# Saved data entries
•••••

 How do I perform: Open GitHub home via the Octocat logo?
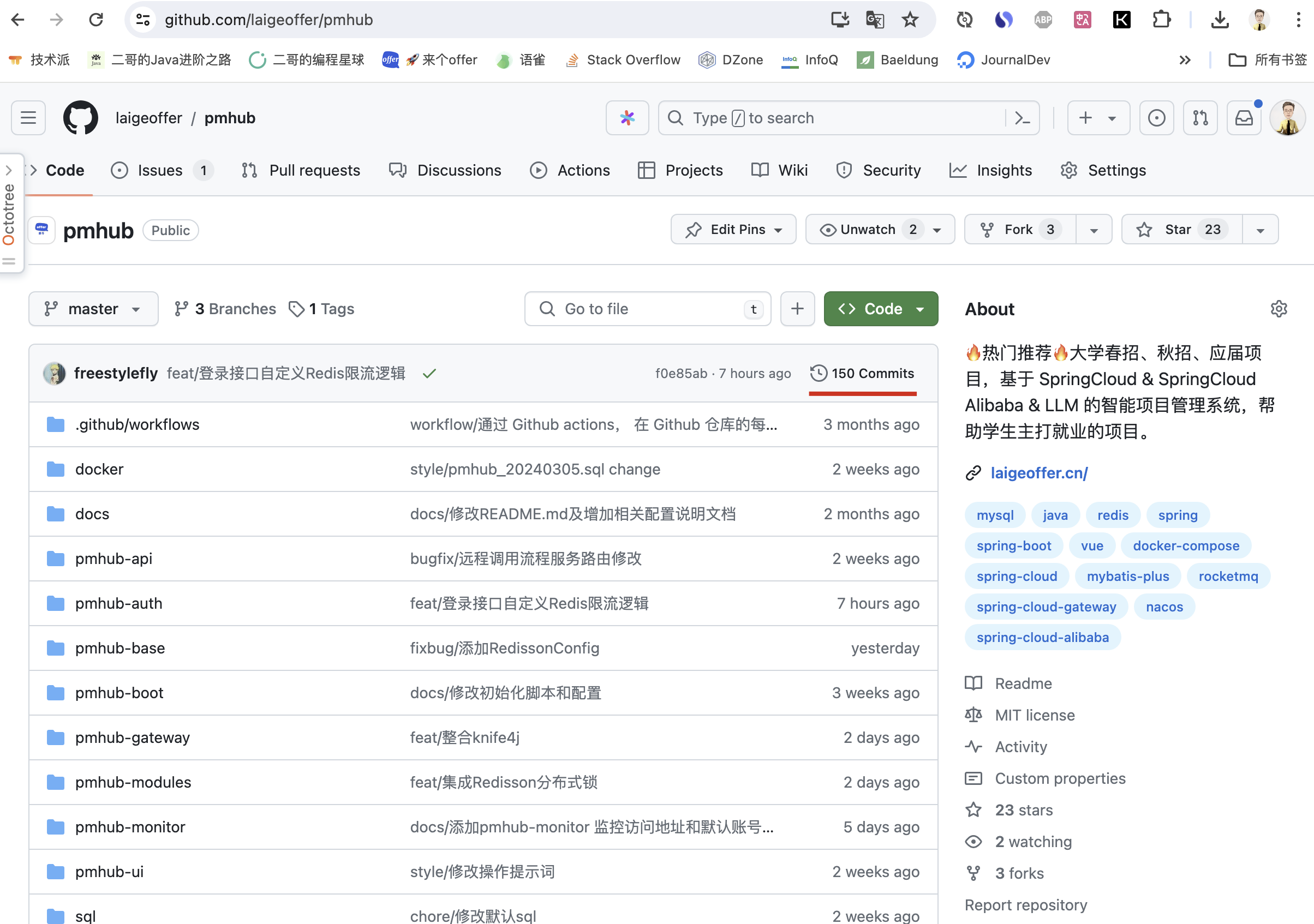[81, 118]
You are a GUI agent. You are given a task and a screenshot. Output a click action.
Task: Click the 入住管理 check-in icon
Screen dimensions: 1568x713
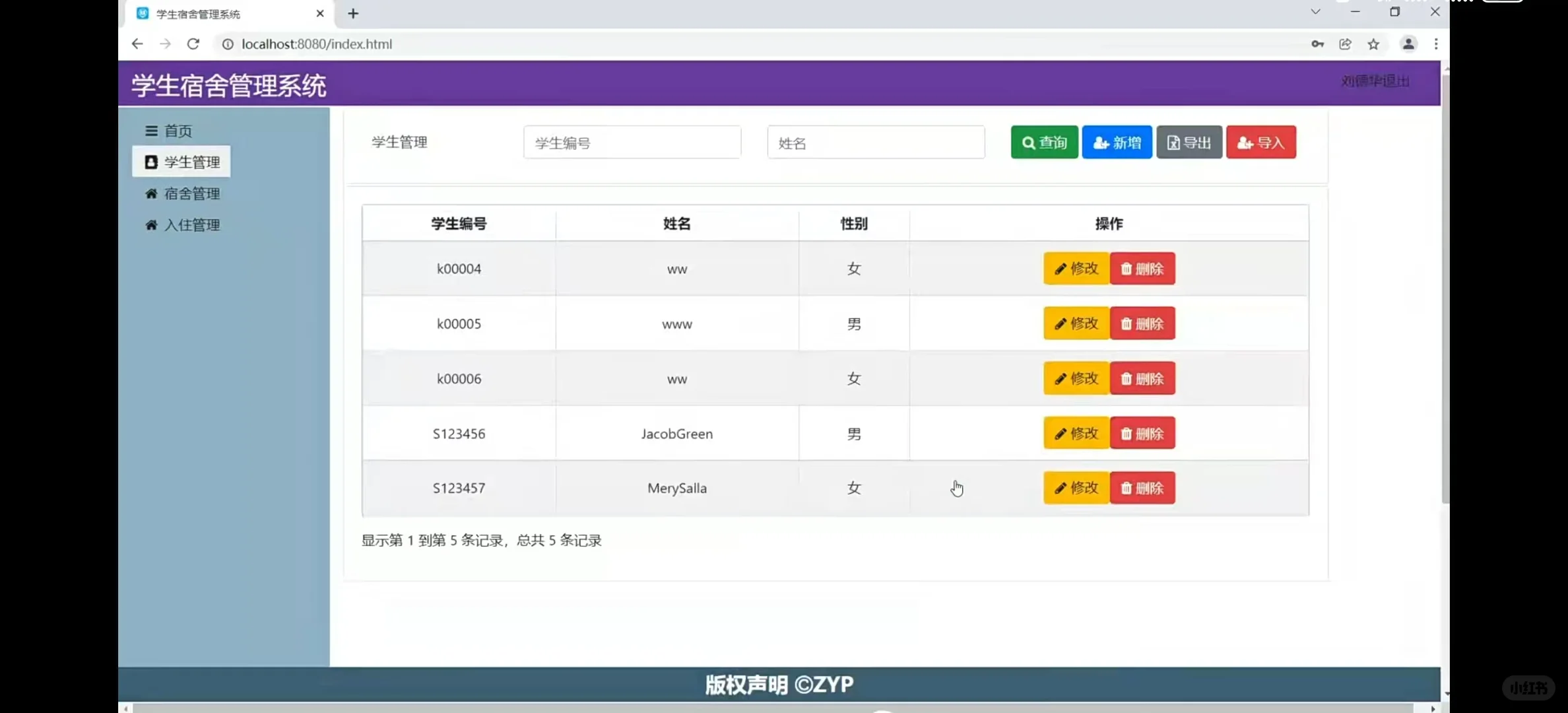pyautogui.click(x=150, y=224)
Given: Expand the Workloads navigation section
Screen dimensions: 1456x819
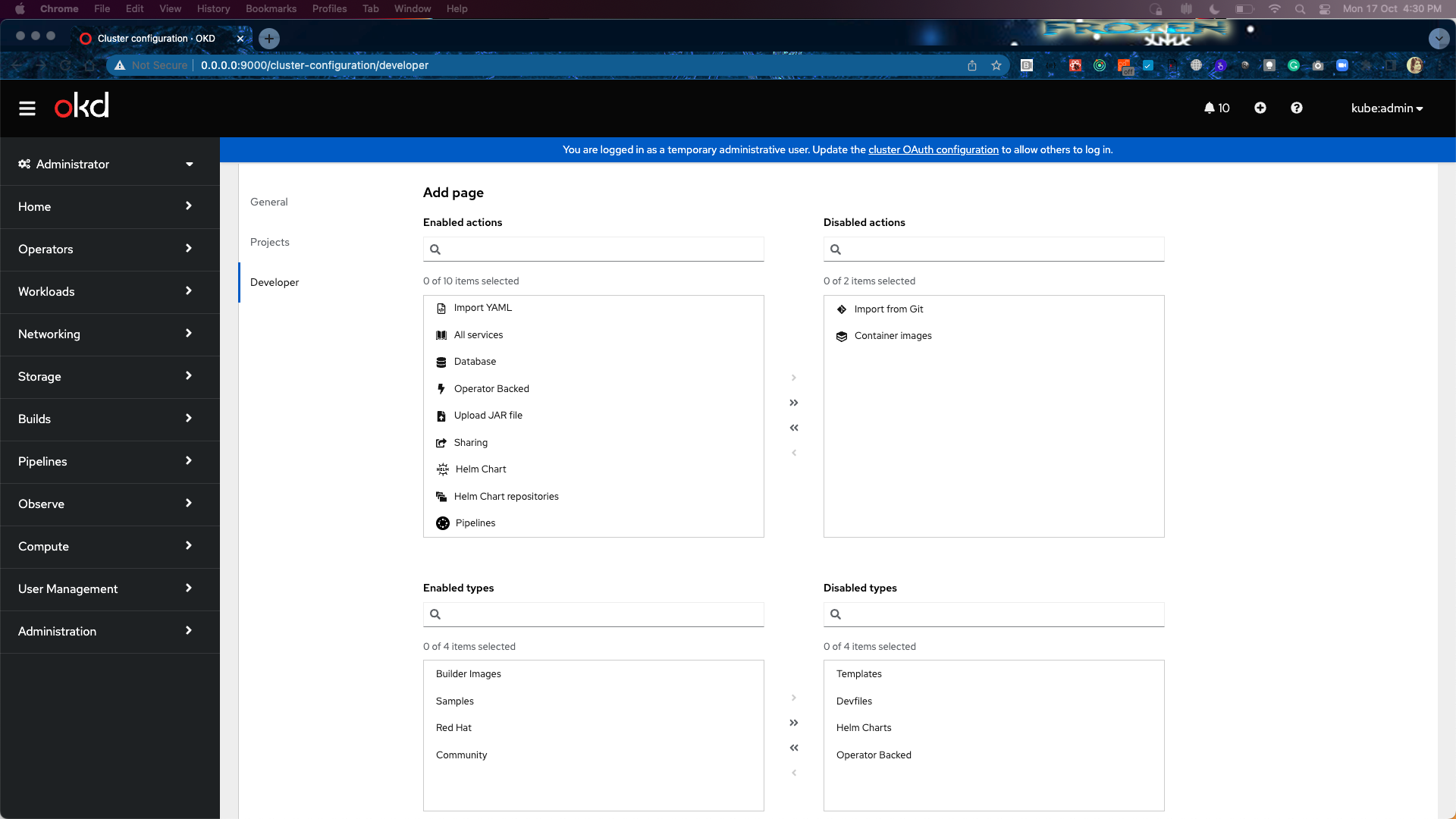Looking at the screenshot, I should (x=106, y=292).
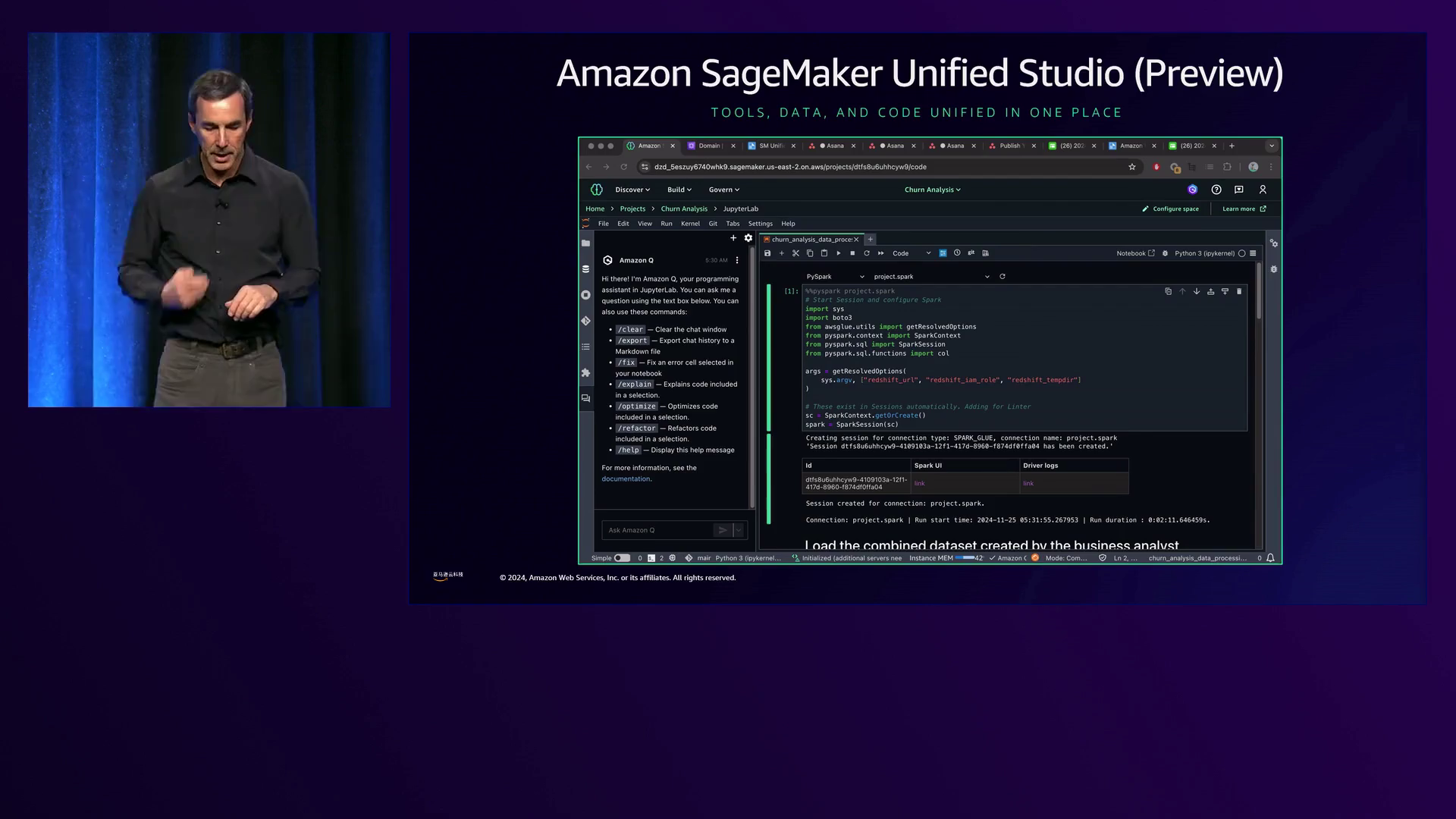Open the Spark UI link in table
The image size is (1456, 819).
tap(919, 483)
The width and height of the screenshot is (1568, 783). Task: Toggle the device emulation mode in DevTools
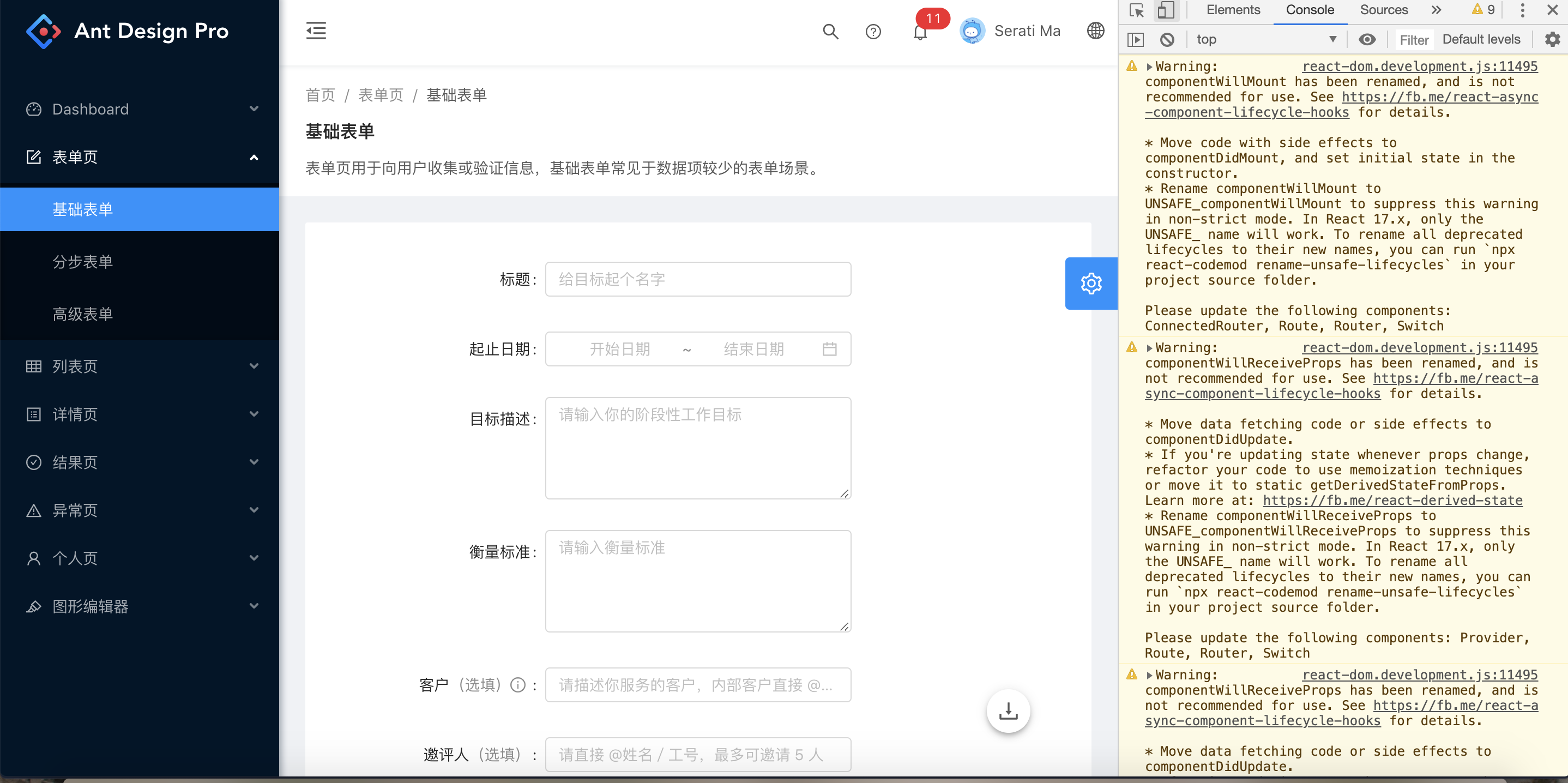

•••••

Using the data above, copy exactly the lines from the one containing "Task: Click the 入住管理 check-in icon" to the one containing "Given: Expand the", inclusive. Exclude the pictures.

# COMPLETED TASK
Task: Click the 入住管理 check-in icon
Screen dimensions: 1568x713
pyautogui.click(x=150, y=224)
Given: Expand the Workloads navigation section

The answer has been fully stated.